En tant qu'historienne, je suis sûre qu'elle aura pris en compte toutes les variables, qu'elle aura remis en question sa préparation et qu'elle appréciera ce qu'elle a accompli. Elle saura également que lors de la prochaine course, rien n'est certain et qu'elle devra tout recommencer.

L'une des caractéristiques de l'éducation à la britannique est la combinaison d'une base de connaissances et d'un portefeuille de compétences. Si nous voulons considérer cette année comme une réussite, il serait peut-être sage de se demander si nous avons bien formé des penseurs critiques capables de donner un sens à ce monde compliqué et parfois contradictoire. La première étape consiste à cesser de croire que nous avons toujours raison dans ce que nous pensons ; si nous y parvenons, nous profiterons d'une année d'apprentissage dynamique.

Les élèves prennent souvent des décisions sur ce qu'ils aiment ou n'aiment pas à l'école dès le début de leur parcours scolaire. Trop souvent, l'enthousiasme de nos plus jeunes apprenants est étouffé par le sentiment qu'une matière ou une activité particulière "n'est pas pour eux". La perception erronée se transforme en certitude et n'est plus jamais remise en question. C'est dommage. La BSP n'est pas une grande école et, par conséquent, nos jeunes ont la possibilité de participer à une grande variété d'activités et la taille de nos classes signifie que tous ont une chance de participer aux cours. Nous pouvons remettre en question la perception erronée du "pas pour moi". Le trimestre est bien entamé et il est bon de nous rappeler que l'apprentissage est meilleur lorsque nous nous impliquons tous pleinement. J'espère que nos jeunes resteront confiants dans leur capacité à poser la question "pourquoi pensons-nous cela ?" lorsqu'ils examinent les réponses qu'on leur donne. Sans ce degré de pensée critique, notre compréhension du monde ne progressera pas.

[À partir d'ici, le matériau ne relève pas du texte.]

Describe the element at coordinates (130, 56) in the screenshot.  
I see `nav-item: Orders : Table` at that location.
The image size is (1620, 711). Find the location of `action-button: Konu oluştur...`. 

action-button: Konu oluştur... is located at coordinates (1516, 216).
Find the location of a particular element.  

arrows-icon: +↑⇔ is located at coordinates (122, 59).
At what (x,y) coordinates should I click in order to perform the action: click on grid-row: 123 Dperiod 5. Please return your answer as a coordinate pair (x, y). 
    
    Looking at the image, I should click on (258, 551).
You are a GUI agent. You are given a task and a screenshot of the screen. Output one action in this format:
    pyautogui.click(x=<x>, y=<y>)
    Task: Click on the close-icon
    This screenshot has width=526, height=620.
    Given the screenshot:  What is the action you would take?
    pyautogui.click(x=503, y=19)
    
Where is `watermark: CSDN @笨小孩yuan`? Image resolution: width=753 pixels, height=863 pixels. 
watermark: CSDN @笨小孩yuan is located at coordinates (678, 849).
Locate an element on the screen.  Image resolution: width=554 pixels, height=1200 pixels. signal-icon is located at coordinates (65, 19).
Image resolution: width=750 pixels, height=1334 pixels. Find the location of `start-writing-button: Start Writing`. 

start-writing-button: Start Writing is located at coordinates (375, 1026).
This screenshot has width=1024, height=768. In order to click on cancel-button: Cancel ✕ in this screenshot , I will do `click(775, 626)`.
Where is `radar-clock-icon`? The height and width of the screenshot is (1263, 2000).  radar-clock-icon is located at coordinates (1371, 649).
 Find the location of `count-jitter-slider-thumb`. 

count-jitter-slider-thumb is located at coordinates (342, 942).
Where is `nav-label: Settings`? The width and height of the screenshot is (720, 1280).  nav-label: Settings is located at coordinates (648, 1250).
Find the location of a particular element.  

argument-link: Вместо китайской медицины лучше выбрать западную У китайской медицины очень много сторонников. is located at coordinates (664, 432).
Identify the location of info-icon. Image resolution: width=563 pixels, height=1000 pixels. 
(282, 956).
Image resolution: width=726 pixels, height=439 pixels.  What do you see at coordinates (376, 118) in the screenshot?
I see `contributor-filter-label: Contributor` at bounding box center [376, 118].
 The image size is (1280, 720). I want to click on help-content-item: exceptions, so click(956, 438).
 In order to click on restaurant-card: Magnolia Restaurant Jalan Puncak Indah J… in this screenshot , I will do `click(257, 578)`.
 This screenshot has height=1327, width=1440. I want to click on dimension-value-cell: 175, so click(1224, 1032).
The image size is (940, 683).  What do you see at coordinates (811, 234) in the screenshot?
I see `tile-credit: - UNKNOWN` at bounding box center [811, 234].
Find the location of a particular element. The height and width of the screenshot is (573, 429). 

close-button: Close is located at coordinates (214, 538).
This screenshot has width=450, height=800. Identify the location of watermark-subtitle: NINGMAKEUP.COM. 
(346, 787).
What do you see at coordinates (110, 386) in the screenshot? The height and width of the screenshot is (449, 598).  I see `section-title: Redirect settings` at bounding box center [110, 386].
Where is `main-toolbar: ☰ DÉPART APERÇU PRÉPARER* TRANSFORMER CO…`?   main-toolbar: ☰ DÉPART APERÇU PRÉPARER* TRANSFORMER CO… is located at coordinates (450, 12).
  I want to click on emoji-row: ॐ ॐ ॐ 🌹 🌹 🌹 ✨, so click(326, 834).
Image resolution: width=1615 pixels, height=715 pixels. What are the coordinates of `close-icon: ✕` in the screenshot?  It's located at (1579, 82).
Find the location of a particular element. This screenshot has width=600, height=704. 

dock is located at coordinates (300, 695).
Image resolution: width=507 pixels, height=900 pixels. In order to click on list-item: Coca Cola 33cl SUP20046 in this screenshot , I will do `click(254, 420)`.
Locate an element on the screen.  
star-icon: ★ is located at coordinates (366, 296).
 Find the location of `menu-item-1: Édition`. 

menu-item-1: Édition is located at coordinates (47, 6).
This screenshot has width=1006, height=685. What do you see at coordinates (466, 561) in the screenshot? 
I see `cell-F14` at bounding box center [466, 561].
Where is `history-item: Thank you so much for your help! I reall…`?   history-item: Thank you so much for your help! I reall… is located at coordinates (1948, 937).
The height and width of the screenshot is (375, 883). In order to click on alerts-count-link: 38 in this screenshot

Cette semaine, le Royaume-Uni a célébré la Journée nationale de la poésie. Simon Armitage, le poète lauréat, s'est exprimé de manière réfléchie sur l'utilisation de la langue en politique, la décrivant comme "cousue de fil blanc", une langue de certitudes qui n'aborde pas les vraies questions, mais la déclaration la plus révélatrice est peut-être venue du poète Anthony Anaxagorou, qui a suggéré que la poésie offrait une voie au-delà des phrases chocs des médias. Un poème est heureux de ne rien savoir avec certitude, alors que les informations doivent être fondées sur la "vérité"", a déclaré M. Anaxagorou. "Les poèmes argumentent leur propre logique, ils font appel à leur propre vérité, qui n'a pas besoin d'être empirique, de sorte qu'à cet égard, leur portée est beaucoup plus universelle.
Je suis certain que je n'aurais pas pu mieux dire.